Start of Records provided
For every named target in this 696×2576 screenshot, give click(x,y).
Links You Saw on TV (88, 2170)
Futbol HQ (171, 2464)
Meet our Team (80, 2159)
End of Records provided
Start of Records provided
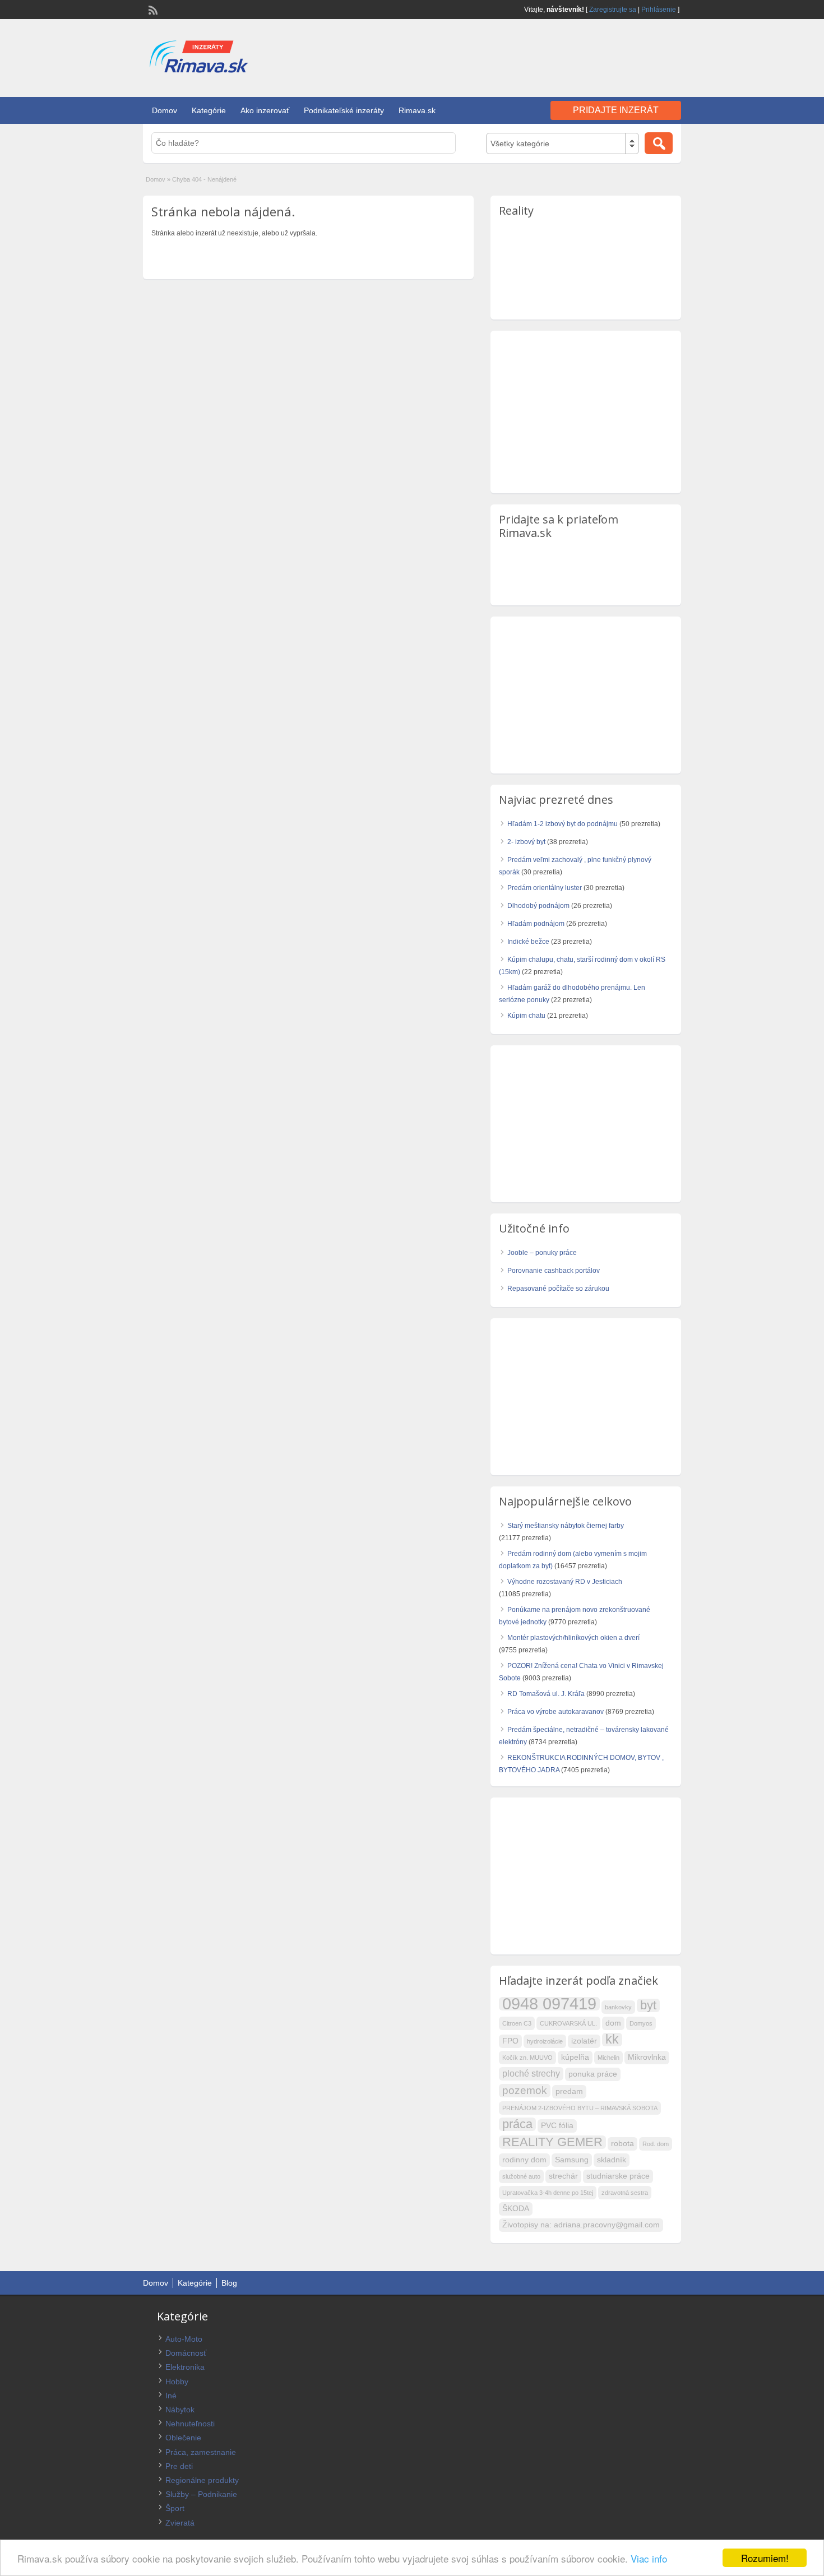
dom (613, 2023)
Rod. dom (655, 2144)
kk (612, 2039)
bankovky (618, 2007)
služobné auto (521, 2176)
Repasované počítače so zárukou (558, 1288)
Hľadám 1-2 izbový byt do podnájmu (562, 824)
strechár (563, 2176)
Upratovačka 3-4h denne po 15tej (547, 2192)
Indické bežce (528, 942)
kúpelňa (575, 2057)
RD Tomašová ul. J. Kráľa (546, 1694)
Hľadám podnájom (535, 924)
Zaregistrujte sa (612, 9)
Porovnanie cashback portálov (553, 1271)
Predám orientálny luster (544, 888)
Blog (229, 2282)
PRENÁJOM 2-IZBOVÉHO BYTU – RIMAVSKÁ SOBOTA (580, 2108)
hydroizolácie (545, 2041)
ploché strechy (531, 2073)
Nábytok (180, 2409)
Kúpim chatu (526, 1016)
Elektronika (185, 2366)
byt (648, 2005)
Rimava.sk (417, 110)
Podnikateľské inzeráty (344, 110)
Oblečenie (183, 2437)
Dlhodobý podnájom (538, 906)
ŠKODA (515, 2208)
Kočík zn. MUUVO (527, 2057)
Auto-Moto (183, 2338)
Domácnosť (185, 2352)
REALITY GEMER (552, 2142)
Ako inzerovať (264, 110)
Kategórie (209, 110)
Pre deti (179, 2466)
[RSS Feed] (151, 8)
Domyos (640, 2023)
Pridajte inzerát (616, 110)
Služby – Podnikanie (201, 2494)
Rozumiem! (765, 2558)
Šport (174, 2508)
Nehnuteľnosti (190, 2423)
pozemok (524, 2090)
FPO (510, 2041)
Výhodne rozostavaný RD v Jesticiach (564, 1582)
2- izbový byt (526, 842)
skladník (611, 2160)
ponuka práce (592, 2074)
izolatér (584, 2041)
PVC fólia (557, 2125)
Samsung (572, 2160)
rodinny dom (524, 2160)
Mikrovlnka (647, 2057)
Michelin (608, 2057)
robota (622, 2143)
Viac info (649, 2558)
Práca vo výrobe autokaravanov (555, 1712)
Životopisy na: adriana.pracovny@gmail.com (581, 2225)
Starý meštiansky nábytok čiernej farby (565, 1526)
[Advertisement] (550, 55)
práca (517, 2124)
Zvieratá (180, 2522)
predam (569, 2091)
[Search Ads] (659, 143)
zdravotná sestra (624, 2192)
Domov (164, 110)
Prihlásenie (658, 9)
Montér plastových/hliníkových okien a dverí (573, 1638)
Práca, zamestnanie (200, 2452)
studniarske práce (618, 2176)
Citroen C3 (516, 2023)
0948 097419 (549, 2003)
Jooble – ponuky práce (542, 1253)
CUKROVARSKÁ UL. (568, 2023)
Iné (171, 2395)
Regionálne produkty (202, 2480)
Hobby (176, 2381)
End of Records provided
Start of Records provided
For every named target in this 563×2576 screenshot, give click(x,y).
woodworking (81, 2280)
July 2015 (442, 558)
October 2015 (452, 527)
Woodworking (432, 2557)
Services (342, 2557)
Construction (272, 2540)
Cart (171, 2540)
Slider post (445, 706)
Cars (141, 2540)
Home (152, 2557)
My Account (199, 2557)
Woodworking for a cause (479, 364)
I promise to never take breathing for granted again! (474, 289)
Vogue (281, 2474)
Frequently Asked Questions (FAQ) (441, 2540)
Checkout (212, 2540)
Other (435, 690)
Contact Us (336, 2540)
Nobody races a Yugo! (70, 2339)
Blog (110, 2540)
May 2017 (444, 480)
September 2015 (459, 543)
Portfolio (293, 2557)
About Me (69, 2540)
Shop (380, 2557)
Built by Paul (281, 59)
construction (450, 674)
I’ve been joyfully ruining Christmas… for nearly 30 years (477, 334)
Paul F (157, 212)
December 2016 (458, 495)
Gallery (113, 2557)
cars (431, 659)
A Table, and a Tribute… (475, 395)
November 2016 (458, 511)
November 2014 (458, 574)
End of Records provided
§ **Required work**
Your task is to show every line of the listing above containing "target".

§ **Result**
For every named target in this 696×2576 screenshot, give click(x,y).
For every named target in this 563×2576 screenshot, give click(x,y).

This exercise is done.